*** Opening of EXERCISE INPUTS ***
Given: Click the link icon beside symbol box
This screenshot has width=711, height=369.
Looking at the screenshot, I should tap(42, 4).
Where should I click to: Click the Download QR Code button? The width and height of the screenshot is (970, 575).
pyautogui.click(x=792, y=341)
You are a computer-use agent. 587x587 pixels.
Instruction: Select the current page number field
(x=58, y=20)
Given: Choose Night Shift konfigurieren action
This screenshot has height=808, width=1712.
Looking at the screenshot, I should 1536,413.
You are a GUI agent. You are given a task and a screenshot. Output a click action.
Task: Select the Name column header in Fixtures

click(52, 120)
*** Close of EXERCISE INPUTS ***
*** Opening of EXERCISE INPUTS ***
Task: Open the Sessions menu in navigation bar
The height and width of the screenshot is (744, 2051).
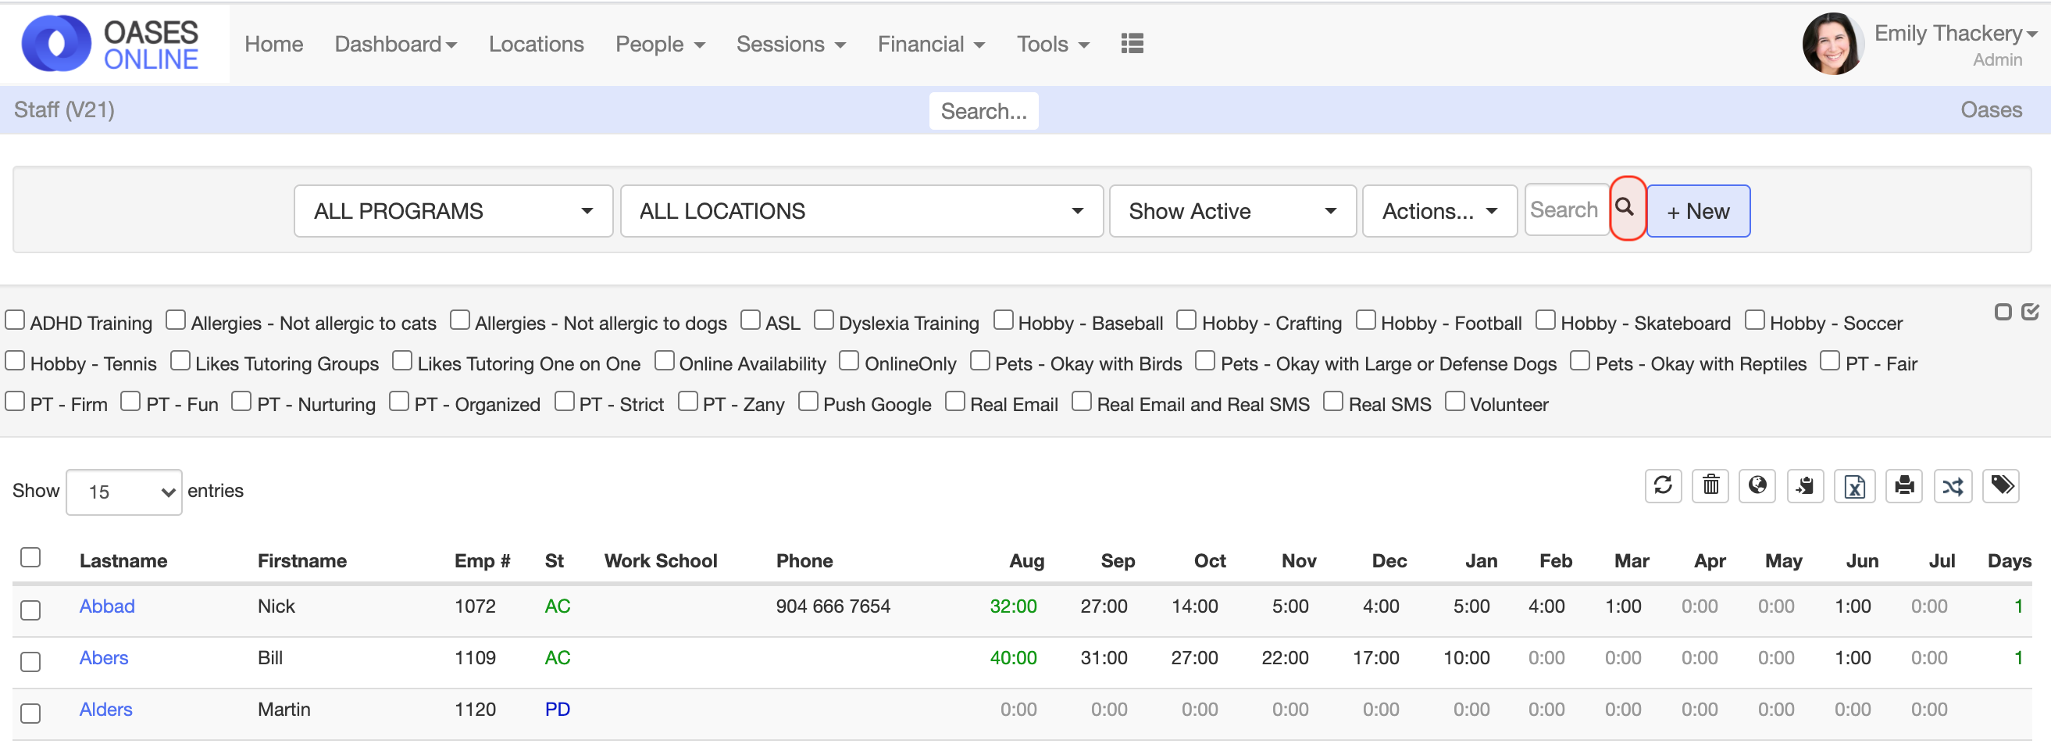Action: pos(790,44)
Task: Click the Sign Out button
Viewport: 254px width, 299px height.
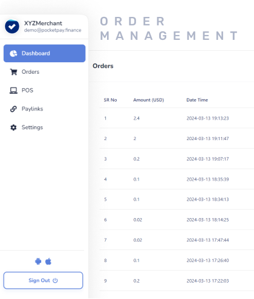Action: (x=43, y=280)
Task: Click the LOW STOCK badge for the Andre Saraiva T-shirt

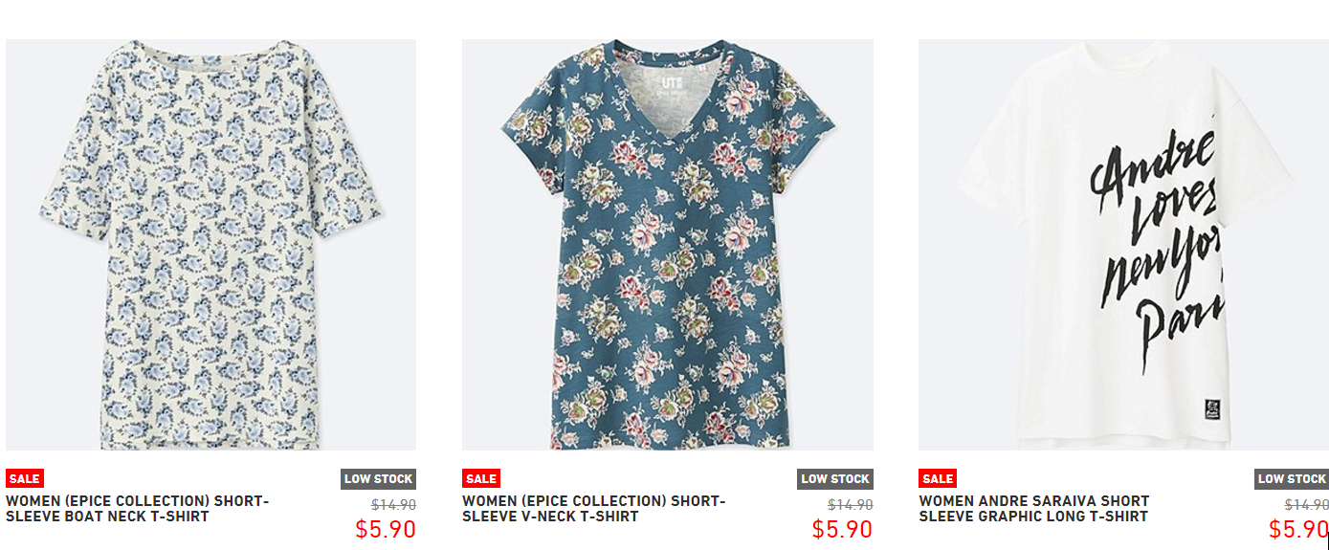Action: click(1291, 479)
*** Close of EXERCISE INPUTS ***
## TASK DIRECTIONS
Find "agent" in the data above. Report each line where it appears.

## THE COMPLETED TASK
You are a computer-use agent. 587x587 pixels.
You are a GUI agent. You are given a task and a screenshot. Output a click action.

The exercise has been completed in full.